Configuration#

JCloud extends Jina’s Flow YAML specification by introducing the special field jcloud. This lets you define resources and scaling policies for each Executor and Gateway.

Here’s a Flow with two Executors that have specific resource needs: indexer requires a 10 GB ebs disk, whereas encoder requires a G4 instance, which implies that two cores and 4 GB RAM are used. See the below sections for further information about instance types.

jtype: Flow
executors:
  - name: encoder
    uses: jinaai+docker://<username>/Encoder
    jcloud:
      resources:
        instance: C4
  - name: indexer
    uses: jinaai+docker://<username>/Indexer
    jcloud:
      resources:
        storage: 
          kind: ebs
          size: 10G

Allocate Executor resources#

Since each Executor has its own business logic, it may require different cloud resources. One Executor might need more RAM, whereas another might need a bigger disk.

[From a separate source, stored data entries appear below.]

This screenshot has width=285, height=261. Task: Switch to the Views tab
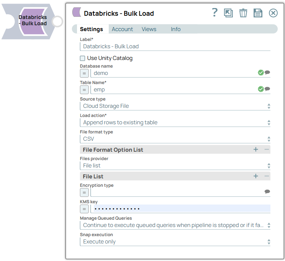point(149,29)
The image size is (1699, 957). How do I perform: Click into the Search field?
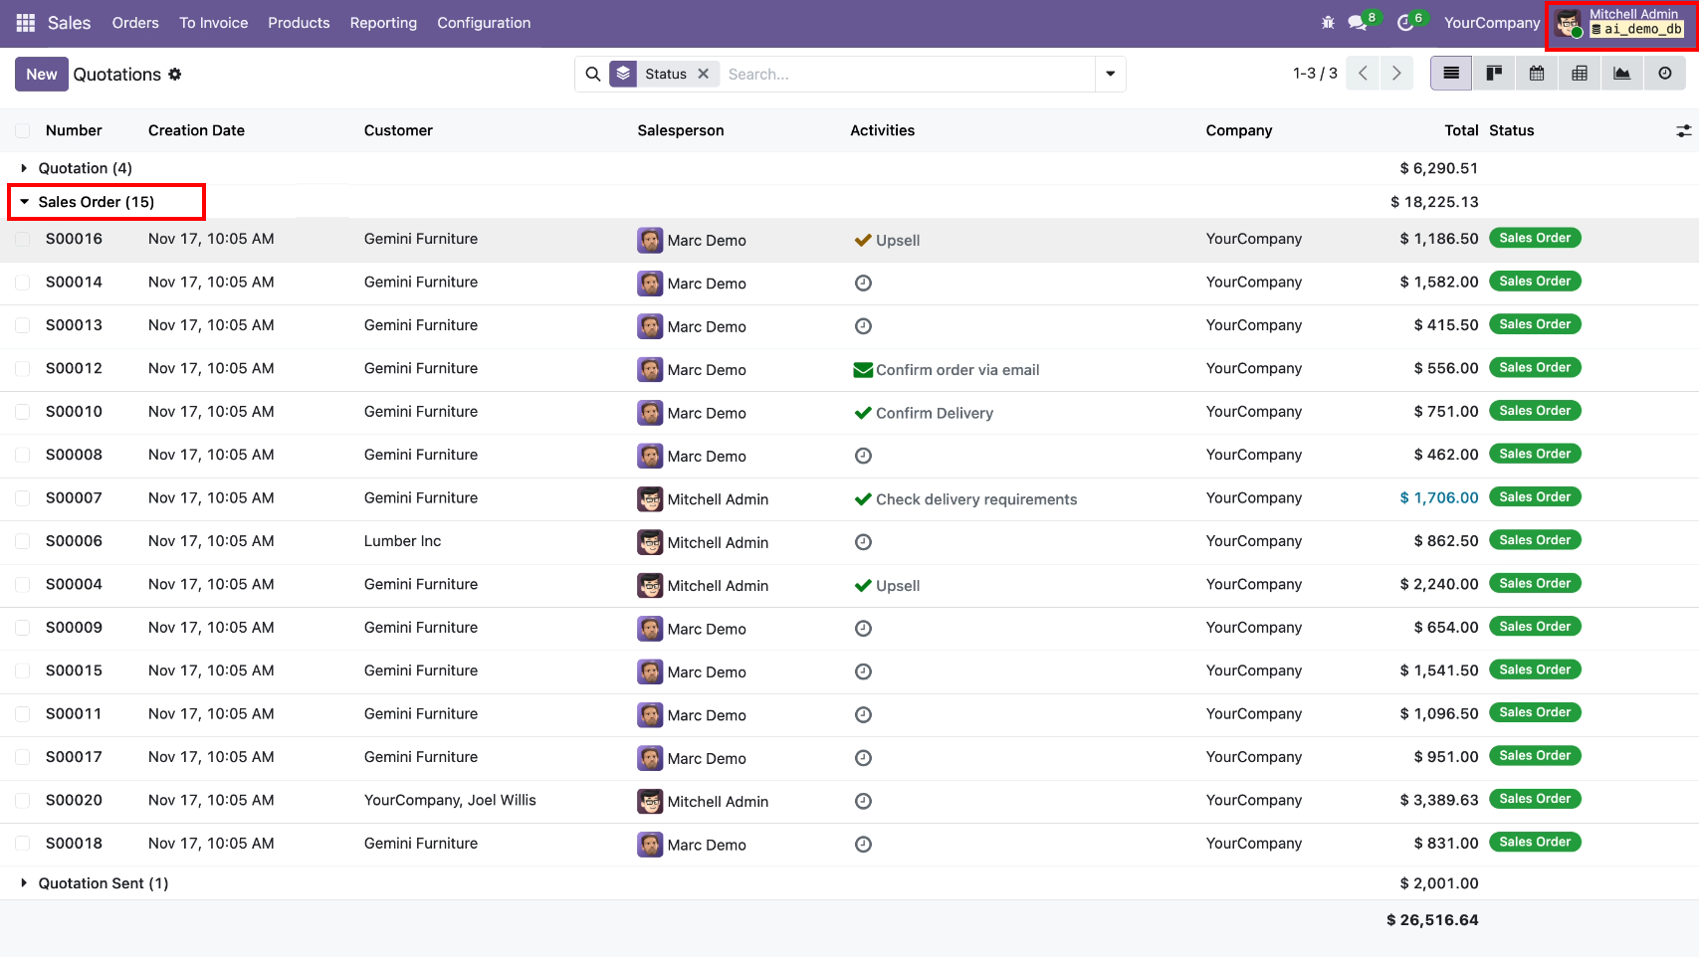click(906, 75)
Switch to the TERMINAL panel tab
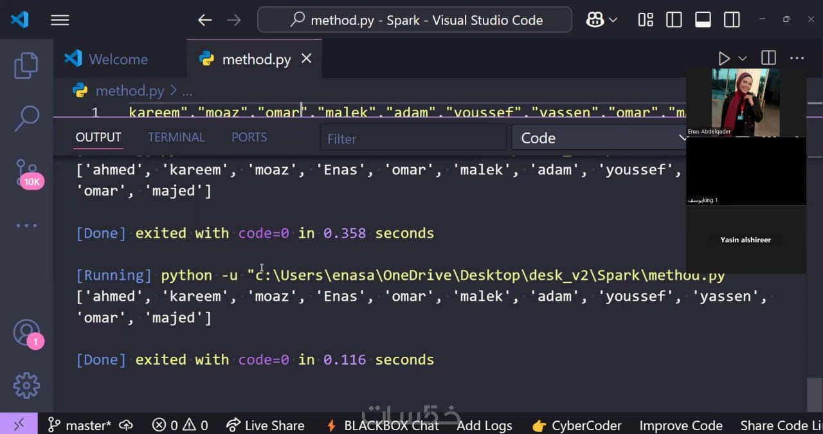The image size is (823, 434). pos(176,137)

In JCloud, you can pass highly customizable, finely-grained resource requests for each Executor using the jcloud.resources argument in your Flow YAML.

Instance#

JCloud uses the concept of an “instance” to represent a specific set of hardware specifications. In the above example, a C4 instance type represents two cores and 4 GB RAM based on the CPU tiers instance definition table below.

Note

We will translate the raw numbers from input to instance tier that fits most closely if you are still using the legacy resource specification interface, such as:

jcloud:
  resources:
    cpu: 8
    memory: 8G

There are circumstances in the instance tier where they don’t exactly fulfill the CPU cores and memory you need, like in the above example. In cases like this we “ceil” the requests to the lowest tier that satisfies all the specifications. In this case, C6 would be considered, as C5’s Cores are lower than what’s being requested (4 vs 8).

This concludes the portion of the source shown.